Copy only this range: the line with "Viewport: 1095px width, 616px height." through the final line of the material, inclusive at both ends.
- - -
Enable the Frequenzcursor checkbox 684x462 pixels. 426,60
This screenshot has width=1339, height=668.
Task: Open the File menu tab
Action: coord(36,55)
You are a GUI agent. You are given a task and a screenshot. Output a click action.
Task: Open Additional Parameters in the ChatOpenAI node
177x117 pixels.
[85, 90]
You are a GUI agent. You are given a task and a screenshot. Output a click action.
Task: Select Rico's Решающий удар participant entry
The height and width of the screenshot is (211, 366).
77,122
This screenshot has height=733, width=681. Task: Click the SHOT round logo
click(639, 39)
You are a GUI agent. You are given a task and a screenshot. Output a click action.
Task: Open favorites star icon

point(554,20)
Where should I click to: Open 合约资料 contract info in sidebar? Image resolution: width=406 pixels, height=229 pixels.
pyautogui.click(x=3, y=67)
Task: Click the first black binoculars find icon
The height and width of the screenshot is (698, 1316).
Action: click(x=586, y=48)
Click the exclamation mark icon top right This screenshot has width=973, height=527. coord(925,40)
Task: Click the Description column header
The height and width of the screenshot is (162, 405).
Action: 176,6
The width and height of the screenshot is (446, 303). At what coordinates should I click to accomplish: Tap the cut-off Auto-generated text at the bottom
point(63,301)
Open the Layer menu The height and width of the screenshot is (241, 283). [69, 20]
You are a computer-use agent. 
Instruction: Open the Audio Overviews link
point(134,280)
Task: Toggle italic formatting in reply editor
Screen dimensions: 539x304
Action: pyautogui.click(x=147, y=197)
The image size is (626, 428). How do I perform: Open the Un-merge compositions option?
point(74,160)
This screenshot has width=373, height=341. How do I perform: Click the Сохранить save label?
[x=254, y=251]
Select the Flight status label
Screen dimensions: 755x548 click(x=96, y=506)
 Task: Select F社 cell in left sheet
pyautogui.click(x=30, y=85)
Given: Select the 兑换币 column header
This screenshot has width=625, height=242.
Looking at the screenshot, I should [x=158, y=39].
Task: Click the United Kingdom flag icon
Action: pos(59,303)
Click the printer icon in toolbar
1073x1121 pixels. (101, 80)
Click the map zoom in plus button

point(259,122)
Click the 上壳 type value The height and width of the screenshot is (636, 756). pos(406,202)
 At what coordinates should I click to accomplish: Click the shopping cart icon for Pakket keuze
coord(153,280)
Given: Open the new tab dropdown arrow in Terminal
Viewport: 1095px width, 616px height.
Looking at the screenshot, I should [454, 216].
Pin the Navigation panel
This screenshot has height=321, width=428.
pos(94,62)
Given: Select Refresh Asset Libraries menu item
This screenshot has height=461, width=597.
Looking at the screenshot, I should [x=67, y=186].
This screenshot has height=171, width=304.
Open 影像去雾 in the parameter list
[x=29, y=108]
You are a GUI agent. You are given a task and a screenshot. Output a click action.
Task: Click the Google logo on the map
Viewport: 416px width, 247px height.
- - -
Written answer -
Viewport: 1095px width, 616px height.
Looking at the screenshot, I should [454, 216].
Pin the Navigation panel
This screenshot has height=321, width=428.
pos(94,62)
Given: Select Refresh Asset Libraries menu item
This screenshot has height=461, width=597.
Looking at the screenshot, I should [x=67, y=186].
This screenshot has height=171, width=304.
Open 影像去雾 in the parameter list
[x=29, y=108]
You are a GUI agent. You are given a task and a screenshot. Output a click action.
Task: Click the Google logo on the map
Viewport: 416px width, 247px height.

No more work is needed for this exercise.